_GIVEN INFORMATION:_
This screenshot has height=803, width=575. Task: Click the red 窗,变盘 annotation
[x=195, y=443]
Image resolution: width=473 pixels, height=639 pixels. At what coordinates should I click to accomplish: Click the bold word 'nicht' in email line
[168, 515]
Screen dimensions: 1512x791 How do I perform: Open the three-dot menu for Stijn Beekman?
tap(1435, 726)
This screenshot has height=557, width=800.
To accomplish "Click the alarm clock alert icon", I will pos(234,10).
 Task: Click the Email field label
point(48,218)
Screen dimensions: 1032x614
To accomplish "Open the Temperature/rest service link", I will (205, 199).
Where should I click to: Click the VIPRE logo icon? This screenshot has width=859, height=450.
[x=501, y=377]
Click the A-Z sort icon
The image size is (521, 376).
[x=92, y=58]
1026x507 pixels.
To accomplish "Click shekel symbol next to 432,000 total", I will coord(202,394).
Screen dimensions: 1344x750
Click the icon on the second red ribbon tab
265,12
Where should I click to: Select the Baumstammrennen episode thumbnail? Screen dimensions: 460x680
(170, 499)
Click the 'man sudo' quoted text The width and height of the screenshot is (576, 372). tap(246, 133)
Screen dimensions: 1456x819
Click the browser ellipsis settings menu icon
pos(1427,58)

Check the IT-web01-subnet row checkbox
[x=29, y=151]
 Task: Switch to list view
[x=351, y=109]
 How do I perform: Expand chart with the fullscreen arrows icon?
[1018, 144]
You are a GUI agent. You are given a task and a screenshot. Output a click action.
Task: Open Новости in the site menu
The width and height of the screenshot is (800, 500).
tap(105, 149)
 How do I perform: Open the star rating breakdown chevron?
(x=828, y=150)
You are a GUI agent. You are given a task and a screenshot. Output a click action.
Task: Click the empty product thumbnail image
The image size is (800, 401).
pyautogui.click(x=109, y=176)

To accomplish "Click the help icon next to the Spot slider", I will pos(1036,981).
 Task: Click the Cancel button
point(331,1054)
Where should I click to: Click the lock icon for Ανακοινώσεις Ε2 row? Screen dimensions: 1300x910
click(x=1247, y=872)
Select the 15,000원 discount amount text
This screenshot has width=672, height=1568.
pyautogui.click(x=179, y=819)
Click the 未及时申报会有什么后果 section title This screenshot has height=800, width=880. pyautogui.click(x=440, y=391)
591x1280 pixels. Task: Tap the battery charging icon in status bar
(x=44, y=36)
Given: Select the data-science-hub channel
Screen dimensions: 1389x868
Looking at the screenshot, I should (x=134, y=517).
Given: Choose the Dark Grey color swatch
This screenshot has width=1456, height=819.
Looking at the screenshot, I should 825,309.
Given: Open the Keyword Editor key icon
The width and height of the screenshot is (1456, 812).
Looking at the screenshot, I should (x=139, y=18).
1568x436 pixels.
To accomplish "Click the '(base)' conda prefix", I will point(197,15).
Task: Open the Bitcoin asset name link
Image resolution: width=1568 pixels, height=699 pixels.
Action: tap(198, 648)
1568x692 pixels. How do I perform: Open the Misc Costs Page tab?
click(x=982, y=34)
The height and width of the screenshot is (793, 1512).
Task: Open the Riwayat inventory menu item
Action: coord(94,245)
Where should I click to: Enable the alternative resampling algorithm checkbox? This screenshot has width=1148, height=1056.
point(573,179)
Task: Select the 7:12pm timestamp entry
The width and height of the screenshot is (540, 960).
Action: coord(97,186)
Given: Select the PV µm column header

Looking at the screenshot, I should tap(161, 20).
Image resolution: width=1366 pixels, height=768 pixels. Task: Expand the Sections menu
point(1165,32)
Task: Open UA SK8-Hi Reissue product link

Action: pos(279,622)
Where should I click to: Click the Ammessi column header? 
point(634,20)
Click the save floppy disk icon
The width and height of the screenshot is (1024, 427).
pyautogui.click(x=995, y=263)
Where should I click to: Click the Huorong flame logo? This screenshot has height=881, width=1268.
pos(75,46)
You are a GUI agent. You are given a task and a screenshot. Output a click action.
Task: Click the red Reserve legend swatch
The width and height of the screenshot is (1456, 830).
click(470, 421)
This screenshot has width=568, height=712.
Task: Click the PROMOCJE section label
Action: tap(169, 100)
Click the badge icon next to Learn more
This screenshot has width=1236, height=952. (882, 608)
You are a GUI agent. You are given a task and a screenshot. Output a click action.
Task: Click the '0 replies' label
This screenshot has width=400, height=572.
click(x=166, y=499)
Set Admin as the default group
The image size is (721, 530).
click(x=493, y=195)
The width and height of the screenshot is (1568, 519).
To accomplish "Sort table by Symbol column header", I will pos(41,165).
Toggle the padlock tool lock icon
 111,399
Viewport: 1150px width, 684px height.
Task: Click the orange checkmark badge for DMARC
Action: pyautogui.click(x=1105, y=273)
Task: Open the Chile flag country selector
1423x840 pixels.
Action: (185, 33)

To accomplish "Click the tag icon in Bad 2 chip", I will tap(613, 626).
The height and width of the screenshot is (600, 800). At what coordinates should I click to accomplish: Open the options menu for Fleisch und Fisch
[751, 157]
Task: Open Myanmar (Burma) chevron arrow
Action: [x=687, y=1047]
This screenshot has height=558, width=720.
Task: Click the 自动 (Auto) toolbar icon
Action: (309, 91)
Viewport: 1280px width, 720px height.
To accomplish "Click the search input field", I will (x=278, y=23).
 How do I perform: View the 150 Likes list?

_ASSIGNMENT:_ Where a line of the entries above holds the word "swatch", return that line.

_COMPLETED EXERCISE:_
Given: Choose the Dark Grey color swatch
Task: Click the red Reserve legend swatch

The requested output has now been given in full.